Chair of the Scientific Advisory Board of SCAD Alliance, United States.

Esther (Soo Hyun) Kim, MD, MPH immigrated to the United States with her family from Seoul, South Korea, at the tender age of 5 years. She grew up in St. Louis, Missouri, and attended Duke University for her undergraduate studies. She went on to receive her medical degree from Duke University Medical Center and her Master of Public Health degree at the University of North Carolina Chapel Hill.

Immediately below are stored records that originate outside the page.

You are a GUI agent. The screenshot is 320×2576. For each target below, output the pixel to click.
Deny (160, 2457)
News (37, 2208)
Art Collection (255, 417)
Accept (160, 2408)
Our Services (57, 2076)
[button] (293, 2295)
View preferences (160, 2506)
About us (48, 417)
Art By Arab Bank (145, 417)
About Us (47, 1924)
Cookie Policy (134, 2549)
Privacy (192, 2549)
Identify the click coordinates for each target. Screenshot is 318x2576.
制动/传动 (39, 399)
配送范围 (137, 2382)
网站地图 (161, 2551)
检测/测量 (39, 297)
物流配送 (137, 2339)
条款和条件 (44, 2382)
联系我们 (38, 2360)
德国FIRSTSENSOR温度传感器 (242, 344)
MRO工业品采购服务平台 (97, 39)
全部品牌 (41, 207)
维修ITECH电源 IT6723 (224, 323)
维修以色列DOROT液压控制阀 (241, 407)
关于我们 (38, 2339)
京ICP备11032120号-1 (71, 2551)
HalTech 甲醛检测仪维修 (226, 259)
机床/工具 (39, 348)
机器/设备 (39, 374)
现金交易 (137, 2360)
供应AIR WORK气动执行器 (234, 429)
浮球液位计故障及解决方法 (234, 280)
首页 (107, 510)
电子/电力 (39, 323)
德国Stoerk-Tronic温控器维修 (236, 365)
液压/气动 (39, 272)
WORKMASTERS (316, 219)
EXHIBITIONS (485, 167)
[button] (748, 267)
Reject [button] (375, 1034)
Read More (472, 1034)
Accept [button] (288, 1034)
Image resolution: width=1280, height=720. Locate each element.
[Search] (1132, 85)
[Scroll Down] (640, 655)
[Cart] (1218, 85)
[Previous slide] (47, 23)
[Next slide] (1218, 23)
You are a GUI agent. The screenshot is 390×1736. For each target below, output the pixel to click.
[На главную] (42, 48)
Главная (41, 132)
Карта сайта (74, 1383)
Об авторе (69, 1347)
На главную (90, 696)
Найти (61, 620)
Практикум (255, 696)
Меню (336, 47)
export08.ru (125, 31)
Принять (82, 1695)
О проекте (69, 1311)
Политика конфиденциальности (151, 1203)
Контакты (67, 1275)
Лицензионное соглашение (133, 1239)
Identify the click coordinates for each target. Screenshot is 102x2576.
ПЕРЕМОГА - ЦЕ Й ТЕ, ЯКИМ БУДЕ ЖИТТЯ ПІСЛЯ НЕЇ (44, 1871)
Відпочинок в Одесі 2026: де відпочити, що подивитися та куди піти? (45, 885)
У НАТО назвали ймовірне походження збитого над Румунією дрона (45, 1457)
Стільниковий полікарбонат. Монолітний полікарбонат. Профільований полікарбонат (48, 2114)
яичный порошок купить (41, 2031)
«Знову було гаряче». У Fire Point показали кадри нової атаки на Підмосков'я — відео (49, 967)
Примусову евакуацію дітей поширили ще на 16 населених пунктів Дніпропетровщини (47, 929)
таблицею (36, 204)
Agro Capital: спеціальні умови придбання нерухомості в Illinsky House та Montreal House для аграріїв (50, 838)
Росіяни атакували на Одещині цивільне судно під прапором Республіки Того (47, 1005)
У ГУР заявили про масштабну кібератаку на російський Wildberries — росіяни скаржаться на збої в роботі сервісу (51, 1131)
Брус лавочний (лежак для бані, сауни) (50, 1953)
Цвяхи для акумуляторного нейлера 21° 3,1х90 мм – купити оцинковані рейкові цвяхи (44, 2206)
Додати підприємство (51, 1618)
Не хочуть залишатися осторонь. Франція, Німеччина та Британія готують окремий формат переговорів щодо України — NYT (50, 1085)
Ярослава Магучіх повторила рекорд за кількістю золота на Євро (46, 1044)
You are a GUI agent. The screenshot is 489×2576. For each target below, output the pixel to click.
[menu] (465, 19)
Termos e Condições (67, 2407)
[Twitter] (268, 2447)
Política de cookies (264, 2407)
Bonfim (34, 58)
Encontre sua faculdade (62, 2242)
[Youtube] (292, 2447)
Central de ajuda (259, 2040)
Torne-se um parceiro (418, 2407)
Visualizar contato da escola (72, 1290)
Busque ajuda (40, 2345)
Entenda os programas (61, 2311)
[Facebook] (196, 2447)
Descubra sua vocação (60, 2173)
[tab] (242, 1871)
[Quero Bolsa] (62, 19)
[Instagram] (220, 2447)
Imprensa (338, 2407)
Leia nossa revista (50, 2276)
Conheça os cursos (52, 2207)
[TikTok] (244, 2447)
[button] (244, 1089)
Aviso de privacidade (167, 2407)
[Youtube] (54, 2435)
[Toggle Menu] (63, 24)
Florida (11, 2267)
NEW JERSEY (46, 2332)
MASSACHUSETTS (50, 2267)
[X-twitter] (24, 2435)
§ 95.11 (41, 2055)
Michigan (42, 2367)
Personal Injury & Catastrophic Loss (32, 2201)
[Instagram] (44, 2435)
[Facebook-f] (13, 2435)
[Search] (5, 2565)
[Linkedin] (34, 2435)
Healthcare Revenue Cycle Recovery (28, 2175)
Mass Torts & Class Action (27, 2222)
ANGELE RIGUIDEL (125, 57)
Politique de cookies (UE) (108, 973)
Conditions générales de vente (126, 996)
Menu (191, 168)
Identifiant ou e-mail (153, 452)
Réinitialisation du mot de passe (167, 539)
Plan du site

She completed her internal medicine training at Johns Hopkins Hospital in Baltimore, Maryland, and completed her cardiology and vascular medicine fellowships at the Cleveland Clinic in Cleveland, Ohio.  She was a staff member in the Department of Cardiovascular Medicine at the Cleveland Clinic for eight years prior to joining the faculty at Vanderbilt University Medical Center as an Associate Professor of Medicine in the Division of Cardiovascular Medicine, where she is the Director of the Arteriopathy Clinic and the Medical Director of the Vascular Laboratory. She has a special interest in the care of patients with uncommon arterial disorders, namely spontaneous coronary artery dissection and fibromuscular dysplasia. She is the Chair of the Scientific Advisory Board of SCAD Alliance, a non-profit patient organization for patients with SCAD, and the national PI of the iSCAD Registry, the largest multicenter SCAD registry in the United States. She serves on the board of the Society for Vascular Medicine, the Vascular Testing division of the Intersocietal Accreditation Commission, and is the next Vice Chair of the Peripheral Vascular Disease Council for the American Heart Association. She considers herself mid-career with several exciting clinical and research initiatives underway, and she daily thanks the Lord above that she is able to live out her lifelong dream of serving others. She is a wife, mother, and physician (in that order) and strives to be a perpetual learner. When she started medical school, her mother gifted her a blanket with the words “faith,” “hope,” and “humble” embroidered on it. At the time, she wondered where the word “love” was, but she now realizes that she has been gifted a fairytale life full of love, and the reminder to be “humble” was her mother’s prophetic word of wisdom. The complexities of medicine and her patients keep her humble, and for that, she is grateful.